Work item: Copy out the entries below exactly as they stand, but only from the line containing "Select driver name MU?OZ MARCHESI" through the line containing "Viewport: 565px width, 487px height.".

Recorded data:
□ □ □ □ □

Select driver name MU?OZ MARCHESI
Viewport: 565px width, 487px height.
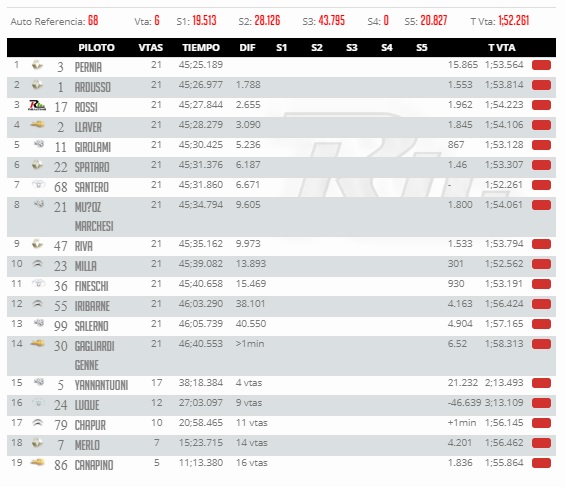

□ □ □ □ □

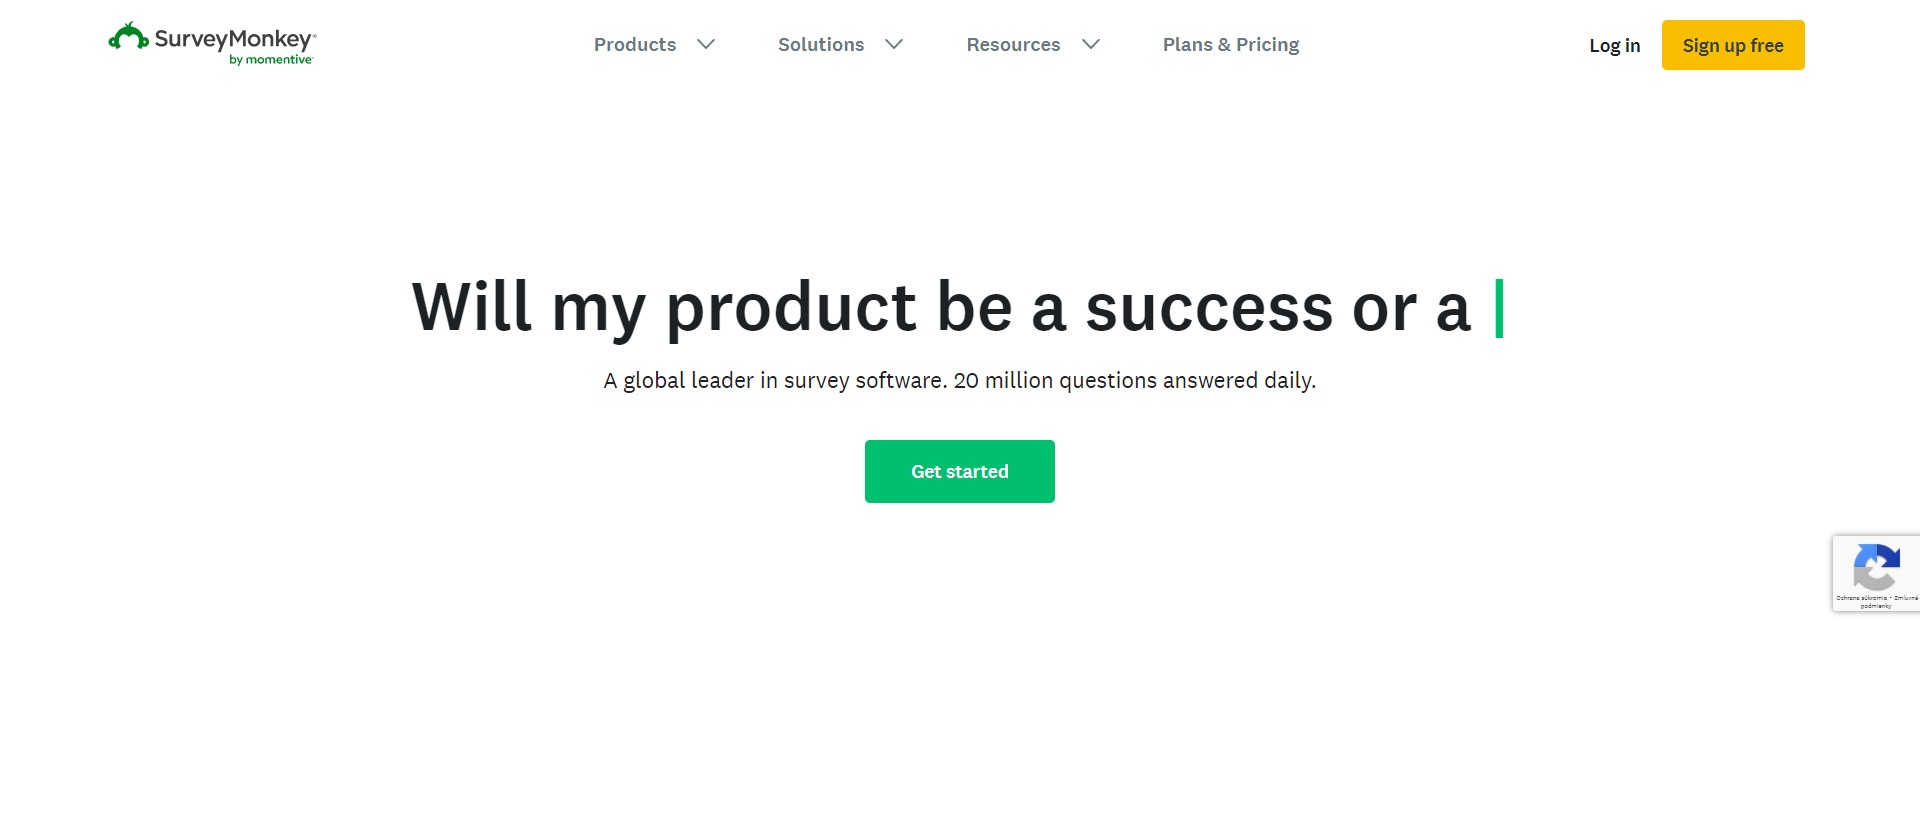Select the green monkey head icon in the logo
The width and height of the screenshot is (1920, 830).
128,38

□ □ □ □ □

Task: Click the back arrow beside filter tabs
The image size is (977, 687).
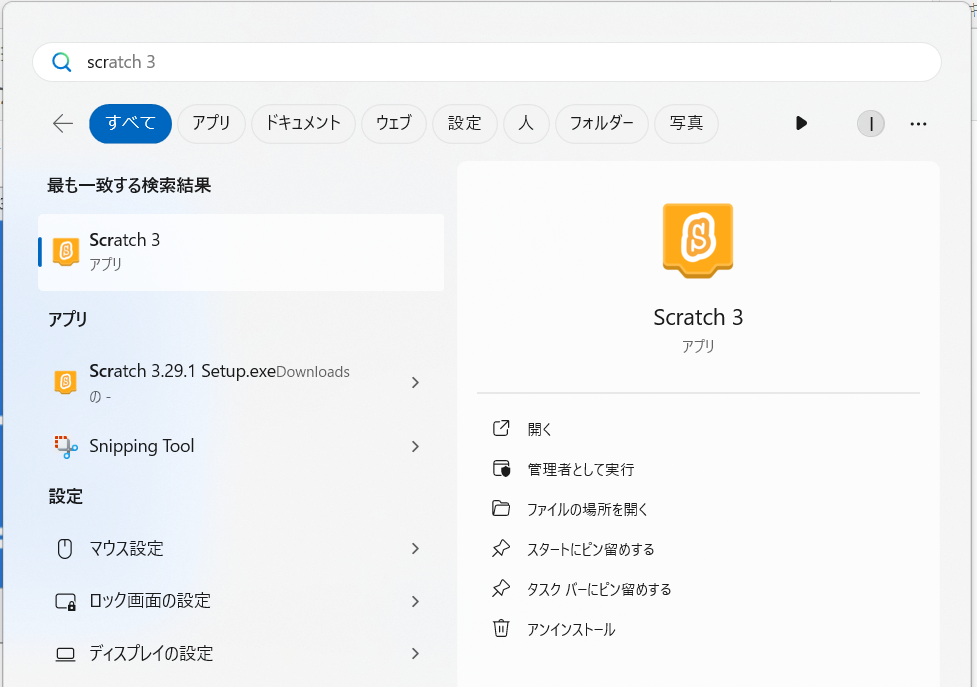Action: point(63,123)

□ □ □ □ □

Response for this exercise:
Select driver name MU?OZ MARCHESI
Viewport: 565px width, 487px height.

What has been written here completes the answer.